• **Work instructions**: Retype word for word the lines of the data below, from the first to the one bearing "Task: Switch Project panel to icon view", with that one included.

+++ Supplied material +++

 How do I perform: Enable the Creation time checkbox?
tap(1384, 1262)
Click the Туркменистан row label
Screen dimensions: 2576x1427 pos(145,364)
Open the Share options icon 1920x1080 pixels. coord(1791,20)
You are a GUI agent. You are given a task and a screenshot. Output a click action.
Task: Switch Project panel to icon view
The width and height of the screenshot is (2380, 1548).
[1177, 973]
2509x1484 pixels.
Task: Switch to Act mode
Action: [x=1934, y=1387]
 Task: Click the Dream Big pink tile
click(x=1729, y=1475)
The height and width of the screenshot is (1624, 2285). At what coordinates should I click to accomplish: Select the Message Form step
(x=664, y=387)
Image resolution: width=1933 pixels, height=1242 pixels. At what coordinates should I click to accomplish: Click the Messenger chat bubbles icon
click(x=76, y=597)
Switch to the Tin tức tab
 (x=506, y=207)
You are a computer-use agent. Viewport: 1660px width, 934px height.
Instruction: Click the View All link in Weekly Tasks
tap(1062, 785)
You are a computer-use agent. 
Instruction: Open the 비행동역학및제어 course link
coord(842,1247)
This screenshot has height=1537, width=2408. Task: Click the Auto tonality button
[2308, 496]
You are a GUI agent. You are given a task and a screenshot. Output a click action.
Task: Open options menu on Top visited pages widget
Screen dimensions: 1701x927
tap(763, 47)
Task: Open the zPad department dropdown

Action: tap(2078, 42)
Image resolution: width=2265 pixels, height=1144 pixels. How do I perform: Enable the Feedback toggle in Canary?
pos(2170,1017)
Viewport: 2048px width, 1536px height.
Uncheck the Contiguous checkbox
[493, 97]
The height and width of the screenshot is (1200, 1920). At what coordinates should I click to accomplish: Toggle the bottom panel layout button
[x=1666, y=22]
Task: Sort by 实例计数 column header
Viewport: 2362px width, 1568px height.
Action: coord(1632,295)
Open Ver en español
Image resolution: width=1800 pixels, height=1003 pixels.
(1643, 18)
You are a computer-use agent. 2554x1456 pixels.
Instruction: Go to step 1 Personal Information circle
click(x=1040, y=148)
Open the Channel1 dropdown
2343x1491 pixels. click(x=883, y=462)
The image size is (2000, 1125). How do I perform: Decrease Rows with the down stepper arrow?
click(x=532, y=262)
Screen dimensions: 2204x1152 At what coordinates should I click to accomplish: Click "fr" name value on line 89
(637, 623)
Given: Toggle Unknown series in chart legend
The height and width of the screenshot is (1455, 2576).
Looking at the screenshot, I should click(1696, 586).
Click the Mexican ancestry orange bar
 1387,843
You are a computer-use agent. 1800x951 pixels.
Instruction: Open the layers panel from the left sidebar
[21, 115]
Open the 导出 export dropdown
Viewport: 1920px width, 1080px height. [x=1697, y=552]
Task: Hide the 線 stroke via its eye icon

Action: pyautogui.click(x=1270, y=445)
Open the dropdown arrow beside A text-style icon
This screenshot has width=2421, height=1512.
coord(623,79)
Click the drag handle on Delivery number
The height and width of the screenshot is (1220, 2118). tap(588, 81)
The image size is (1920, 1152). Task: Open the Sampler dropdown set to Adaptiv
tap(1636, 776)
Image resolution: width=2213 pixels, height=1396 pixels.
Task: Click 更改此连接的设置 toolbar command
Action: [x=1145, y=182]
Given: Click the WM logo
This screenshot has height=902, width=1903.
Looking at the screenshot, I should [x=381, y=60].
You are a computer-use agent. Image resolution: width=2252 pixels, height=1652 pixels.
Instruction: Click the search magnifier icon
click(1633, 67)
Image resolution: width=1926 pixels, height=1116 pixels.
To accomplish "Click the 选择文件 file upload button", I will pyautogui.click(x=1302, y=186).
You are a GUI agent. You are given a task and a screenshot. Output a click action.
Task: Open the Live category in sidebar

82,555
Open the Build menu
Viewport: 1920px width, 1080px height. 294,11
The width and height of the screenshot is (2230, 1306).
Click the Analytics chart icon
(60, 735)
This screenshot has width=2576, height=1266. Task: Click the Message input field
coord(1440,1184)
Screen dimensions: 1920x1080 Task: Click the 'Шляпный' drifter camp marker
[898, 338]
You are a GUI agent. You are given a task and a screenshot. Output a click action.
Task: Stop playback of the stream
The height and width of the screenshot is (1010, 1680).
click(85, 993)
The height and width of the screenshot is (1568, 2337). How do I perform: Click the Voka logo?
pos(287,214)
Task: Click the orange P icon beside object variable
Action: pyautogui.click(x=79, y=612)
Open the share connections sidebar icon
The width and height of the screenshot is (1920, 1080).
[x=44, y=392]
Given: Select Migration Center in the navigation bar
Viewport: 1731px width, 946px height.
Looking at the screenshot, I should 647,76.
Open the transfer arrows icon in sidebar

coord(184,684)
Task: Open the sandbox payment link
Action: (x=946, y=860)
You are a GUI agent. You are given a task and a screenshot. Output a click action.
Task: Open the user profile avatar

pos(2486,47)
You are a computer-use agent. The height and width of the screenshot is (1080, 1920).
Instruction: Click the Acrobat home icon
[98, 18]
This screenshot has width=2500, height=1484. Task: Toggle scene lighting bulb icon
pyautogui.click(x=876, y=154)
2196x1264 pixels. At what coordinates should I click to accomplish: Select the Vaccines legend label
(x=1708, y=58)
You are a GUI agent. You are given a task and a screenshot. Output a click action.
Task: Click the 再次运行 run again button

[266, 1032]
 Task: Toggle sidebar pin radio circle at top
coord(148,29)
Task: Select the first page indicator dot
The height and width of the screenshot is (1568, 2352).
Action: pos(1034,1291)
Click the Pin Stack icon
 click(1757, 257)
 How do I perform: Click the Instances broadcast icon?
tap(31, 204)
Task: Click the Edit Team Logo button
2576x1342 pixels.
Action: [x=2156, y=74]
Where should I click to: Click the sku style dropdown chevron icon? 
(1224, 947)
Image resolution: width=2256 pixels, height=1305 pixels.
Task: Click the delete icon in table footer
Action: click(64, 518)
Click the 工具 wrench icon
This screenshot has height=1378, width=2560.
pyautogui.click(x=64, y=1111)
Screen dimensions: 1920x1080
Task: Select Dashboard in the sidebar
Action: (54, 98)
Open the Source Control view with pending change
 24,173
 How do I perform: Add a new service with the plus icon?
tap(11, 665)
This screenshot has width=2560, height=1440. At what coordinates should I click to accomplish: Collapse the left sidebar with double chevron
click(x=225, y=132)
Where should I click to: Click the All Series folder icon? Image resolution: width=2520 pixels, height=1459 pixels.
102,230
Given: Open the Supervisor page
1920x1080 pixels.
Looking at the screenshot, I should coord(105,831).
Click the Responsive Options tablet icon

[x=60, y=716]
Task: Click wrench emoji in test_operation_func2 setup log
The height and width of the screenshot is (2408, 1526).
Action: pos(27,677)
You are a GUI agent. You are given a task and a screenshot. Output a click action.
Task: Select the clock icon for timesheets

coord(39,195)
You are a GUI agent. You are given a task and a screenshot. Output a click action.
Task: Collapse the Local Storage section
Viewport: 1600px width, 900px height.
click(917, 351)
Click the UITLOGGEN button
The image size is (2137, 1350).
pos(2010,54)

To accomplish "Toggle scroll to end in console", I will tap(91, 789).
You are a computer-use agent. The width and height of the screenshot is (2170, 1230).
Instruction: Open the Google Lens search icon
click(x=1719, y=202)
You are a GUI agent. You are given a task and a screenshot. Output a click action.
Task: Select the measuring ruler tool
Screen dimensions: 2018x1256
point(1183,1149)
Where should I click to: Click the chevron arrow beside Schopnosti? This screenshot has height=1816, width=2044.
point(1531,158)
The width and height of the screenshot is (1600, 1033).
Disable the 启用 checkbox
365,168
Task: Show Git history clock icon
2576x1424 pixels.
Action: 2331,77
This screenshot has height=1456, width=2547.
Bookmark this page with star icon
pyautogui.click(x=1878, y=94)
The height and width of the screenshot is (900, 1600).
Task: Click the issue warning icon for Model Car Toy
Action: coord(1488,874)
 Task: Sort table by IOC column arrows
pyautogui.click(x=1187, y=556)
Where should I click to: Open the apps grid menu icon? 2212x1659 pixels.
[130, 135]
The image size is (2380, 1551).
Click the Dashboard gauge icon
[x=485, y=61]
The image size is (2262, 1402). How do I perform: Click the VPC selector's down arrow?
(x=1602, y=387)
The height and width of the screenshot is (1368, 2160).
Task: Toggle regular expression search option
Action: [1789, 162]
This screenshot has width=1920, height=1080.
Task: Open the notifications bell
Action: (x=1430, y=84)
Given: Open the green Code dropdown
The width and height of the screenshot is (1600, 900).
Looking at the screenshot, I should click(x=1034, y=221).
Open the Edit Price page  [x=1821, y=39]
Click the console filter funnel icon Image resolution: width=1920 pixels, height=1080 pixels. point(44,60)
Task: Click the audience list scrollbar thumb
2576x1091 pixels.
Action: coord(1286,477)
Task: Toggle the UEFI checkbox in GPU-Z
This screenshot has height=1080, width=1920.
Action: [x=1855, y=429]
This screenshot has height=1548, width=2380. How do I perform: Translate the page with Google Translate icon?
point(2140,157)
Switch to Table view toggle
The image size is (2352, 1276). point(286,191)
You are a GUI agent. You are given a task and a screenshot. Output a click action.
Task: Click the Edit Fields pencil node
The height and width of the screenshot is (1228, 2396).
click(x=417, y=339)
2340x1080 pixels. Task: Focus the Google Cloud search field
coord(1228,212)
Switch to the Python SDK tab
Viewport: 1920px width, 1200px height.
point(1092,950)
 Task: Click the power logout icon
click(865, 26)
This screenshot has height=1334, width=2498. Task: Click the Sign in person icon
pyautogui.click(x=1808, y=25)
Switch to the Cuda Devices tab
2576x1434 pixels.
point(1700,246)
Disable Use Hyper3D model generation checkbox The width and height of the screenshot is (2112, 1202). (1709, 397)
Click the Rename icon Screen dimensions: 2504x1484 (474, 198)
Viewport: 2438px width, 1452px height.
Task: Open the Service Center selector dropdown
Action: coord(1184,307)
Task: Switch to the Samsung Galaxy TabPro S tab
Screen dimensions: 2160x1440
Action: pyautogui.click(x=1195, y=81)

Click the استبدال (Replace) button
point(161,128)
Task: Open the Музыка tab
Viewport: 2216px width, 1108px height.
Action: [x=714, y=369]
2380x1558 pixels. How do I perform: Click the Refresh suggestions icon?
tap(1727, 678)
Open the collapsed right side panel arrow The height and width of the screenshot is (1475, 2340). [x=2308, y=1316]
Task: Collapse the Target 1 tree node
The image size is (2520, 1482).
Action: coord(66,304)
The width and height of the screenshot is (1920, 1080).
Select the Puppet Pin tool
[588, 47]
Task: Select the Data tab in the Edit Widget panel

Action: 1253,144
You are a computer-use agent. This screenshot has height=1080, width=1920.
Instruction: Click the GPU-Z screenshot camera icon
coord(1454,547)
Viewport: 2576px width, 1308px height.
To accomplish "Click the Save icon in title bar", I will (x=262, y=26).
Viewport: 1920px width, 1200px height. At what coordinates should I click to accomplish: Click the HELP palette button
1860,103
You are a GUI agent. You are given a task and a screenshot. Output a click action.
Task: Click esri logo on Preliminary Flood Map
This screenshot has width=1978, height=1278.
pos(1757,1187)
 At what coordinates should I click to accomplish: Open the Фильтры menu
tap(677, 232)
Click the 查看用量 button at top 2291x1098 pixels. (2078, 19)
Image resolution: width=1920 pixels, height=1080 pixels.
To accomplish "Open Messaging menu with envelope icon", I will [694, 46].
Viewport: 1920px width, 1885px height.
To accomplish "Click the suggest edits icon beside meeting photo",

+++

• **Response area**:
 How do I perform: Enable the Creation time checkbox?
tap(1384, 1262)
Click the Туркменистан row label
Screen dimensions: 2576x1427 pos(145,364)
Open the Share options icon 1920x1080 pixels. coord(1791,20)
You are a GUI agent. You are given a task and a screenshot. Output a click action.
Task: Switch Project panel to icon view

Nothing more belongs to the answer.